Now for Stephen Curry and the Golden State Warriors, the numbers look a little - just a little - different. In fact, the numbers are quite impressive. Curry and the Warriors are 21-7 vs. the NBA's top 10 teams. That's a winning percentage of .750 against the league's best competition. And on the road, well, Curry and Co. are a staggering 10-5 vs. the top 10. Don't let me lose you yet. We're just getting started.

Let's move on now to individual statistics. To date, the stat lines of the 3 MVP candidates are as follows:

James Harden: 27.6 ppg, 5.7 rpg, & 6.9 apg

Russell Westbrook: 27.5 ppg, 7.2 rpg, & 8.6 apg

Steph Curry: 23.9 ppg, 4.3 rpg, & 7.8 apg ​

Now while those are phenomenal numbers by any stretch of the imagination, to determine true value, we have to dig a little deeper. Let's start with Harden, again. While he's dropping a league leading 27.6 ppg on the year, that average dips to 24.7 ppg against the league's top 10, while his rebounds and assists stay just about the same. Now I know what you are thinking - it's tougher to score against better competition. But hold it right there. We're are talking about value here, not just stats. If James Harden's stats dipped a little, but he was still leading his team to victories, that would be one thing. But the Rockets are below .500 vs. top 10 teams on the season and Harden's numbers dip. It's hard to make a case for a valuable player when both the team's success and the player's performance fall during the games that mean the most. Want some more numbers crammed down your throat? Harden's stat line falls to 24.1 ppg, 4.9 rpg & 5.8 apg on the road vs. the top 10. No wonder the Rockets are only 4-8.

On to Russell Westbrook. Impressively, Westbrook's numbers stay just about the same vs. the top 10 as they do against the rest of the league: 27.1 ppg, 7.9 rpg & 8.3 apg. With that being the case, I just can't get past the fact that the Thunder are a lowly 8-18 vs. top 10 opponents, with only 1 road win against 14 losses. While it is quite notable that Westbrook has recorded 5 of his 11 triple doubles vs. top 10 talent, only 2 of those performances resulted in victories for the Thunder. And in the January 16th victory over Golden State, wherein Westbrook went for 17, 15 & 16, he had a little help from Durant (36 pts, 9 rebs) and Serge Ibaka (27 pts, 8 rebs). So while Russell Westbrook is certainly filling stat sheets this season, his efforts are not resulting in wins for the Oklahoma City Thunder. He is, without a doubt, an incredibly valuable piece to the Thunder franchise, especially in the wake of Durant's season ending injury. But he can't be considered the most valuable player in the league if he's not winning basketball games. Staying with me? Good, on to Steph Curry.

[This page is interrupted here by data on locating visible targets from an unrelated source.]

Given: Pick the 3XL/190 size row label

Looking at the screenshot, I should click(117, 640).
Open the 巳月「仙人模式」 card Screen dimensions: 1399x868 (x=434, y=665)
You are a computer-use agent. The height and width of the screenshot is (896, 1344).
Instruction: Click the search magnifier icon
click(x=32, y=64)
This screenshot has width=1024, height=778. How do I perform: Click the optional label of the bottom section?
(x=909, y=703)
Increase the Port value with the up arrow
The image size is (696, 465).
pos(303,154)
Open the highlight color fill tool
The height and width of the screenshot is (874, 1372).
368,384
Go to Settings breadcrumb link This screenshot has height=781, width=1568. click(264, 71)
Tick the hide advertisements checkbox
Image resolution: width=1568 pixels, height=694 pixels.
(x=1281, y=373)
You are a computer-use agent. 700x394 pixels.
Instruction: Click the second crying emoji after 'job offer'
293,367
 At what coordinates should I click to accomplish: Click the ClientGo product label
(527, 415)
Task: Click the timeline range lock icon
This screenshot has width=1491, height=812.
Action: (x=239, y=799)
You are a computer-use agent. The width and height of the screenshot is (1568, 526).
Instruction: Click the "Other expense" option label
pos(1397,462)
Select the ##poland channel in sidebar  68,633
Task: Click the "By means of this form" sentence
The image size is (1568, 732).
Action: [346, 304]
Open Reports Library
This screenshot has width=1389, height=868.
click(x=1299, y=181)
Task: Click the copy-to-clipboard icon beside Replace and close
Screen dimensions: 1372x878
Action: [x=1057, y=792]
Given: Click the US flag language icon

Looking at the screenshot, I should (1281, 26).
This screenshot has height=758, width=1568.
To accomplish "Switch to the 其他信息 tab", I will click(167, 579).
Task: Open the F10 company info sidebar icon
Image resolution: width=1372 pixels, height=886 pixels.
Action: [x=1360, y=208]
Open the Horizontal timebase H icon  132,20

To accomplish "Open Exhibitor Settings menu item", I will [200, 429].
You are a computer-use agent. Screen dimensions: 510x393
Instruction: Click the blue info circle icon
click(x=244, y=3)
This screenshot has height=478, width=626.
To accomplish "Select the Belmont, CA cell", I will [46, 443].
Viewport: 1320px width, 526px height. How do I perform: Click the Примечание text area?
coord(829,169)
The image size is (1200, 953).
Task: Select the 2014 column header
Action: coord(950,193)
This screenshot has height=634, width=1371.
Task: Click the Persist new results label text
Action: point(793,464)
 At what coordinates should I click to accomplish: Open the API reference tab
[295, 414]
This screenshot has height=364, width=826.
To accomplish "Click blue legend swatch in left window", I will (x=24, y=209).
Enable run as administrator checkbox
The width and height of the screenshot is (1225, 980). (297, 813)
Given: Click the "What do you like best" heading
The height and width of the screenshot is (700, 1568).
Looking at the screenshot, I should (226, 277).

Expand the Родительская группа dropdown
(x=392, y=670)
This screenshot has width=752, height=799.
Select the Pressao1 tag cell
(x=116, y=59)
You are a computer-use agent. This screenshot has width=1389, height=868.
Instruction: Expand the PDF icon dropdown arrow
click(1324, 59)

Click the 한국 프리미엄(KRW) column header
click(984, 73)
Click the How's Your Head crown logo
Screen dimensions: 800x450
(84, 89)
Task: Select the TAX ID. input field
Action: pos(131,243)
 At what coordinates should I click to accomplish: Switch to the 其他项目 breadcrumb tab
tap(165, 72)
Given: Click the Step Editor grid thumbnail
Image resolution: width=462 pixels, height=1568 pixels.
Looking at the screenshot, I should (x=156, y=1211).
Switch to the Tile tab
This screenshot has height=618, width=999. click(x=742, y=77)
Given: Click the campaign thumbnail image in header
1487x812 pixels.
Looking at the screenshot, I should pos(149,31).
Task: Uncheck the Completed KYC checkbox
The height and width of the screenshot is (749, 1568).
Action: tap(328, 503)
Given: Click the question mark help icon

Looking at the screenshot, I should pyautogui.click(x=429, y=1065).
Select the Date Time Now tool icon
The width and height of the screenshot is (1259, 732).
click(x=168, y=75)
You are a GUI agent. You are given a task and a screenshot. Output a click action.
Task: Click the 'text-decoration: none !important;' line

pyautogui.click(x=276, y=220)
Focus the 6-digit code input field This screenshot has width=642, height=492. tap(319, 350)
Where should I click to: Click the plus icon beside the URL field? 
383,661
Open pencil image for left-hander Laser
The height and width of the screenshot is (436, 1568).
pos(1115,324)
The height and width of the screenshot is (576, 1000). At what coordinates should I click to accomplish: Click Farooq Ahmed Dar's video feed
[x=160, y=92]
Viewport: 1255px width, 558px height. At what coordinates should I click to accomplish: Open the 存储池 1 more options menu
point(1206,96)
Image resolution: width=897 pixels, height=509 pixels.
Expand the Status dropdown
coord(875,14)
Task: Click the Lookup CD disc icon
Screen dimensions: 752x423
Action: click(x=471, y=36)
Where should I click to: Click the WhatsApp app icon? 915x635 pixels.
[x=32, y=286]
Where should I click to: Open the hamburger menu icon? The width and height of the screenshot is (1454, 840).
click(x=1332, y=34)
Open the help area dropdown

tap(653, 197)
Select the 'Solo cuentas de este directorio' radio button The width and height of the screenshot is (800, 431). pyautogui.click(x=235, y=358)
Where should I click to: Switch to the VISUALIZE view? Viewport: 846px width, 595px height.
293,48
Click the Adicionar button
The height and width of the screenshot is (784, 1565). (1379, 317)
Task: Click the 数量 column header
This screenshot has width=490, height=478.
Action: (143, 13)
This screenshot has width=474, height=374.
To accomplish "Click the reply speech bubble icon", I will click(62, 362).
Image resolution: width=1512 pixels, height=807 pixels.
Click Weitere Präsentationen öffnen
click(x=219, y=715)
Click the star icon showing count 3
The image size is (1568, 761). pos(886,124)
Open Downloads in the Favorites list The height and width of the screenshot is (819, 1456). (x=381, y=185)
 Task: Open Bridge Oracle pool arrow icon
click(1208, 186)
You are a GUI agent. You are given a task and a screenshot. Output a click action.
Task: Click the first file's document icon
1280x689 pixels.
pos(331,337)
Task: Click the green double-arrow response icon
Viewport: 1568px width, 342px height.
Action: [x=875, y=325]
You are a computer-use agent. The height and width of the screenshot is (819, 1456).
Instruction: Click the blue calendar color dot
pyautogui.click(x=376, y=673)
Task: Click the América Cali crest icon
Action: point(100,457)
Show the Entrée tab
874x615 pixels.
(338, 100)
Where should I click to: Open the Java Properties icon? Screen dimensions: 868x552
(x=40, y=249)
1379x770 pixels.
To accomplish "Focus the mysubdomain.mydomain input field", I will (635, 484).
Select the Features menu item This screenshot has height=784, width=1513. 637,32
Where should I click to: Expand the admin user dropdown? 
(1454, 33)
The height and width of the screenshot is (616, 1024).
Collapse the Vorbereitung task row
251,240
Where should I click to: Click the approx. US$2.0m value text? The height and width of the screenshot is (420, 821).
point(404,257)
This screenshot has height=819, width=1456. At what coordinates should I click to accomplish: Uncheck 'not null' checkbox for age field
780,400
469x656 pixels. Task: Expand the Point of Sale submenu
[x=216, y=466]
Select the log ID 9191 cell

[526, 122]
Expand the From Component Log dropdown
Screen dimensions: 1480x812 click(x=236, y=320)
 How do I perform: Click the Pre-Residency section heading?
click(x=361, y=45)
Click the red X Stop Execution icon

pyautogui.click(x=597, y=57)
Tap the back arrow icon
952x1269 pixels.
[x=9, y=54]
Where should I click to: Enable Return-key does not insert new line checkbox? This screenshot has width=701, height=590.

We've already given you the Warriors win/loss totals and Curry's overall statistics. But here is where things get even better: when Stephen Curry faces the top 10 teams in the league, not only do the Warriors win 3 out of every 4 of those games, but Curry's scoring actually increases to 24.8 ppg, while his rebounds and assists stay exactly the same. On the road, his scoring and rebounds are still better than his season averages: 24.1 ppg and 4.7 rpg, while his assists drop to 6.9 apg. But the most important factor through it all is that Curry rises to the occasion during big games, increasing his production and winning games. Remember, the Warriors, led by Curry, are 21-7 vs. the top 10, including a 10-5 road record. ​

So you want to talk about value? You want to talk about what a player means to a team? Look no further than Stephen Curry. Not only is he filling up box scores, but his numbers are equating to more important numbers, and those are wins for the Golden State Warriors. And when the money is on the line, when the best competition is before him, Curry rises to the occasion like no other. That's why he's this season's MVP, because he's the most valuable. Period. ​Debate over.